Pleistosen Çağı’ndan bu yana (2 milyon 588 bin ila 11 bin 700 yıl önce süren ve dünyanın en son tekrarlanan buzullama periyoduna uzanan jeolojik çağ) donmuş halde bulunan iki antik nematod (yuvarlak solucan) en uzun süre yaşayan hayvan olduğu görülüyor.

BİRİ 32 BİN, DİĞERİ YAKLAŞIK 42 BİN YAŞINDA

Yapılan radyokarbon testleri sonucu hayata kaldığı yerden devam eden iki solucandan birinin 41 bin 700 (artı/eksi 1400 yıl), diğerinin ise yaklaşık 32 bin yıl önce donduğu sonucuna ulaşıldı. Solucanlardan biri bir sincap yuvasında bulunurken diğeri ise Alazeya Nehri yakınlarında keşfedildi.

300 TANESİNDEN SADECE 2’Sİ YAŞADI

Rusya’nın Yakutistan bölgesinden getirilen iki solucanın da hareket etmeye ve beslenmeye başladığı belirtildi. Yaklaşık 300 antik yuvarlak solucanın çözündüğü ancak sadece söz konusu iki dişi yuvarlak solucanın hayat belirtisi gösterdiği belirtildi.

Çalışmanın yazarları “Çok hücreli organizmaların uzun dönemli kriyobiosis kabiliyeti gösterdiği konusunda ilk verileri elde ettik” ifadelerini kullandı. Siberian Times’ın aktardığına göre bilim insanları ayrıca “Sahip olduğumuz veri, çok hücreli organizmaların doğal olarak donarak saklanmış ortamda hayatta kalmak için uzun dönemli (on binlerce yıl) kriyobiosis yeteneğini gösteriyor” dedi.

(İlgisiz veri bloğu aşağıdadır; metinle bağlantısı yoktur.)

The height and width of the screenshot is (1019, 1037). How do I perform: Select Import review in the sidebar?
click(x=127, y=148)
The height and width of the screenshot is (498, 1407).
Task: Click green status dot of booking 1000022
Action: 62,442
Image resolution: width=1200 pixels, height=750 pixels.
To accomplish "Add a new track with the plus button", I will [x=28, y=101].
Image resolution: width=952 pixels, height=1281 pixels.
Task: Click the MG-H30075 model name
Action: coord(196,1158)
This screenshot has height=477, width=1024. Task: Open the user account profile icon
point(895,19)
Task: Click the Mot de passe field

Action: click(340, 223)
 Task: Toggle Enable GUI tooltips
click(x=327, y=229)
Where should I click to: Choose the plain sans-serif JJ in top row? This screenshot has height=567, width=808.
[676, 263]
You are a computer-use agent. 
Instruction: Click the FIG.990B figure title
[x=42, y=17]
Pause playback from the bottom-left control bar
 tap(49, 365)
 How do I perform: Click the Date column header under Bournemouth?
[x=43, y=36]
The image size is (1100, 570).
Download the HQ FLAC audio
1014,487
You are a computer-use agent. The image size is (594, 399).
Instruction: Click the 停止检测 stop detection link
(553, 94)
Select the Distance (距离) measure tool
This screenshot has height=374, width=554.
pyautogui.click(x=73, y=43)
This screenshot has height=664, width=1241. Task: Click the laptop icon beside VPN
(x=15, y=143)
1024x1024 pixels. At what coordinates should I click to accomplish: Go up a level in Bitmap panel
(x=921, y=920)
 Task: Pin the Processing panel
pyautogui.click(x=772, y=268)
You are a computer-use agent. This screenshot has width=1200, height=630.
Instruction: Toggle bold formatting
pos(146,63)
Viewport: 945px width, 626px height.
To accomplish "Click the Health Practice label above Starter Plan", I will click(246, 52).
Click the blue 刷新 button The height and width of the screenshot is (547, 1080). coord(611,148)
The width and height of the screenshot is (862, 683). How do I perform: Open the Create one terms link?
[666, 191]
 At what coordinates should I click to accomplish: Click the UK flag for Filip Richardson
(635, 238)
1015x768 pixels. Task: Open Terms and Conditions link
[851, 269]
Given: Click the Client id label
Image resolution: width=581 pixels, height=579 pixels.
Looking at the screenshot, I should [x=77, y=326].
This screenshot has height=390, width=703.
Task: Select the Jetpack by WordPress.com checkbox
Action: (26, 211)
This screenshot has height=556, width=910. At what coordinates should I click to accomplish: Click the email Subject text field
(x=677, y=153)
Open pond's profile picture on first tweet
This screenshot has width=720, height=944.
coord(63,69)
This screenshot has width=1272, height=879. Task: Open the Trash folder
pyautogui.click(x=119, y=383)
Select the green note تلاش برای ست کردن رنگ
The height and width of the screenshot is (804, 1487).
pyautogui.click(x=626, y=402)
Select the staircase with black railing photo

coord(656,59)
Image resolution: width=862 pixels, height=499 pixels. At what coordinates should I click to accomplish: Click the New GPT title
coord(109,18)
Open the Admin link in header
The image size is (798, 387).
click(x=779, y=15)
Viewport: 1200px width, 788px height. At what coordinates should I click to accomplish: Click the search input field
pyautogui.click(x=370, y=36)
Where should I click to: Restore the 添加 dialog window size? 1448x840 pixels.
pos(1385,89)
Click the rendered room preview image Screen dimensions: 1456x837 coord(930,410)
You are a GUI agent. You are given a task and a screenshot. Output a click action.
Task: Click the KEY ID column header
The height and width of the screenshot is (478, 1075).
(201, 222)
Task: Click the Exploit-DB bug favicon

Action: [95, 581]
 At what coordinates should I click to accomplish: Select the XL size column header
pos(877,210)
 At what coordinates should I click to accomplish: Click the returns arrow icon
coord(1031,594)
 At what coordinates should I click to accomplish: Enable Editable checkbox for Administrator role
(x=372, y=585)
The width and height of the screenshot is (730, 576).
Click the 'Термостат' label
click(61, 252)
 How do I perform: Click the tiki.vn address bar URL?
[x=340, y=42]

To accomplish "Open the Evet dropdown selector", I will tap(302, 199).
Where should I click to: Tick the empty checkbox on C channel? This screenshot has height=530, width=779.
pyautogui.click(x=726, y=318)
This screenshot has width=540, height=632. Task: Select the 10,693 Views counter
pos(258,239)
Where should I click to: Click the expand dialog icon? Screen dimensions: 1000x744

Bilim insanları bu canlıların uyum yeteneği konusundaki çalışmanın kriyobiyoloji ve astrobiyoloji gibi bilim dallarında önemli çalışmalara dayanak olabileceğini ifade etti.

KRİYOBİOSİS NEDİR?

Dünyanın en dayanıklı mikroskobik hayvanı olan ve radyasyona, dondurucu soğuğa ve kaynatılmaya dayanan Tardigrad gibi canlılar aşırı koşullarda aktif olarak hayatta kalmıyorlar. Onun yerine Cryptobiosis adı verilen yarı-ölü evreye geçiyorlar. Kış uykusuna benzer bu evrede, metabolizma hızı neredeyse sıfırlanıyor.

Cryptobiosis evresinde en belirgin değişikliklerden biri ise programlı su kaybı. Bu şekilde, düşük sıcaklıklarda vücut suyunun donması ile meydana gelecek hasarlar önlenmiş oluyor. Tardigrad’lar hücrelerindeki suyu atarak, olası kristallenmeleri önlüyor. Bu direnç mekanizmasına da Kriyobiosis adı veriliyor.